Lucas noted that investments typically look for a financial return, not a socioeconomic one — E.G. Woode does both, he said, by providing invaluable resources and tools to empower local entrepreneurs, while also renovating an unused building, brightening up a neighborhood block, and offering a space for community gatherings in the future.

“It’s very galvanizing, and I think the people around us are galvanized about it,” he said.

Deon Lucas, architect and businessman who spearheaded the E.G. Woode project.
Deon Lucas, architect and businessman who spearheaded the E.G. Woode project.

Public-Private Investments Driving Community Vision

E.G. Woode is the latest example of what can happen when partnerships form between public and private entities — private capital helps small business owners gain access to the essential resources they need, which in-turn helps grow the local economy and creates the maximum opportunity for community wealth. 

“What’s interesting about E.G. Woode is that it’s taking investments and wealth opportunities to the next level for local residents. While it’s a small project, it really embodies everything we want to do in terms of maximizing those wealth-building opportunities in the neighborhood.”
— Meghan Harte

“Conversely, if we didn’t have all those financial partners like Benefit Chicago, Chase and the City of Chicago come together, in any other project it would be someone looking to purchase and flip, and maximize their own personal wealth. They would be able to go and get that traditional bank financing and then a mortgage — but this is different, and at every level we’ve combined the tools we’ve got to make it happen.” 

Dr. William Towns, executive director of Benefit Chicago, said this was the exact type of project his organization seeks to support, and, that by working with LISC, the public-private support model truly comes to life. 

Particularly with Benefit Chicago, the trickle-down effect starts directly with Chicagoans who care about the city. Residents, businesses, civic leaders and more make investments to Benefit Chicago, which in turn provides investment capital to organizations like LISC they can have the financial support to spend time and energy needed at the community-level to fully develop ideas and projects. Once those ideas have gone through the community process and are fully vetted, Benefit Chicago uses that money invested by Chicagoans to bring those community-led projects to life. 

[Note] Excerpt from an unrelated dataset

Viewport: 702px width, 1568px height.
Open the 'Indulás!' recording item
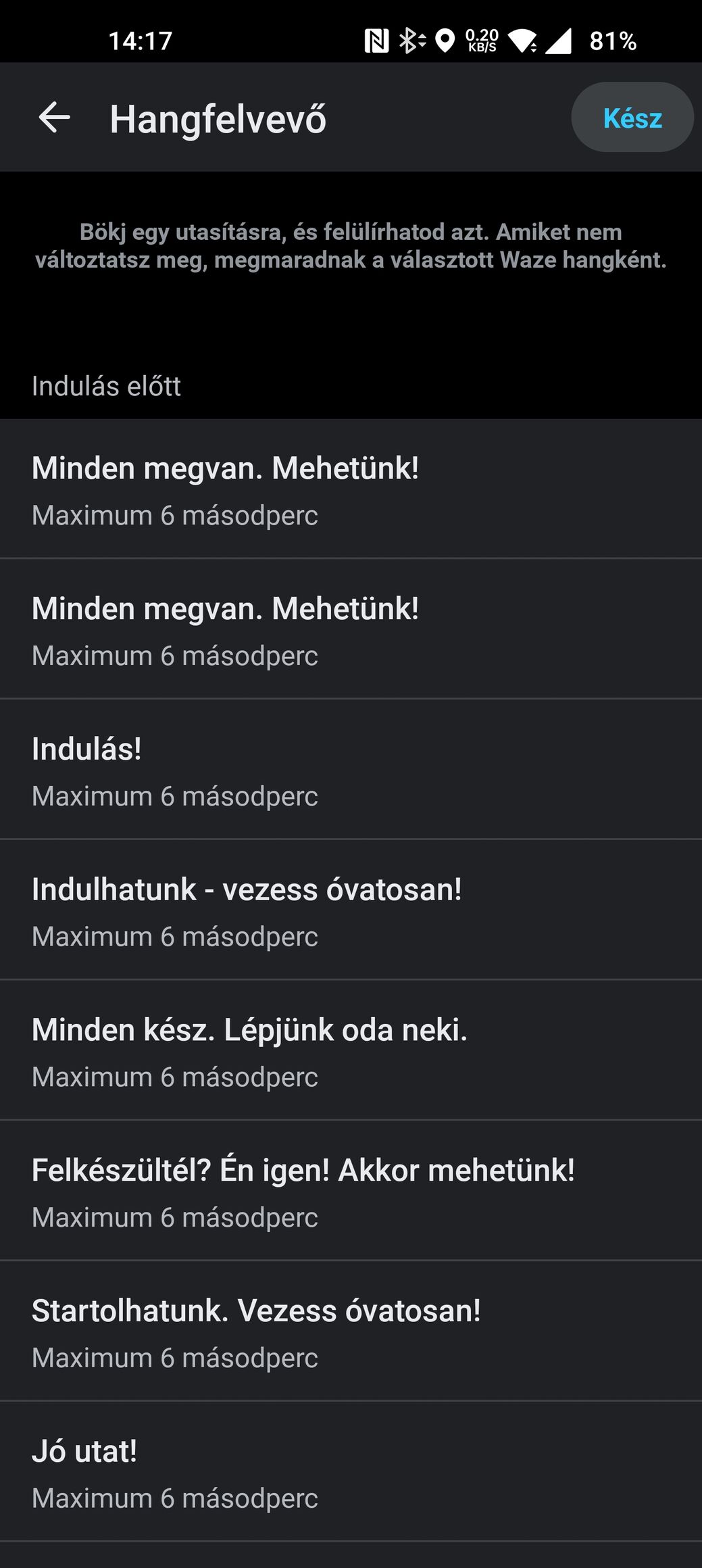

“Typically what we see in our communities is a lot of meetings and a lot of planning, but no capital to bring those things to fruition. So our investment in LISC allows them to actually bring those projects to life.” 
— Dr. William Towns

“The Benefit Chicago-LISC partnership is really an ideal one, because we don’t have the staff and capacity to work in each of these neighborhoods on the ground with the entrepreneurs and nonprofits — and LISC doesn’t have the patient, flexible capital that we have,” he added. “So in these partnerships you really bring two sides together: the risk-tolerant capital, with the on-the-ground, small business expertise that LISC has, and it’s in this relationship where entrepreneurs really benefit.” 

JPMorgan Chase and Fifth Third Bank’s support to LISC via its Entrepreneurs of Color Fund serves as a financial backstop on the project. 

Ultimately, its programs, partnerships and non-traditional developments like these that help even the playing field among both business owners and investors. 

“We need more people to try. We have so many good entrepreneurs out there who are sitting and waiting because they’re afraid no one will help them,” Lucas said. “And it’s not that people don’t want to help, but more often than not, when you go to a lender or an investor, they expect you to be at a certain level before they even want to do business with you — but people aren’t there because they haven’t been given the chance yet.” 

“What E.G. Woode does is say, ‘Don’t worry so much about where they are now, what we need them to do is understand we have a team of individuals who’s there for them when they’re ready to launch. We’re trying to remove the delay and get them active into the neighborhood.” 

Lucas, Harte and Towns agreed they would love to see the model spread to other parts of the city, in particular the South and West sides. 

“We hope this will be one of many projects we work with LISC on surrounding the revitalization of 63rd Street,” Towns said.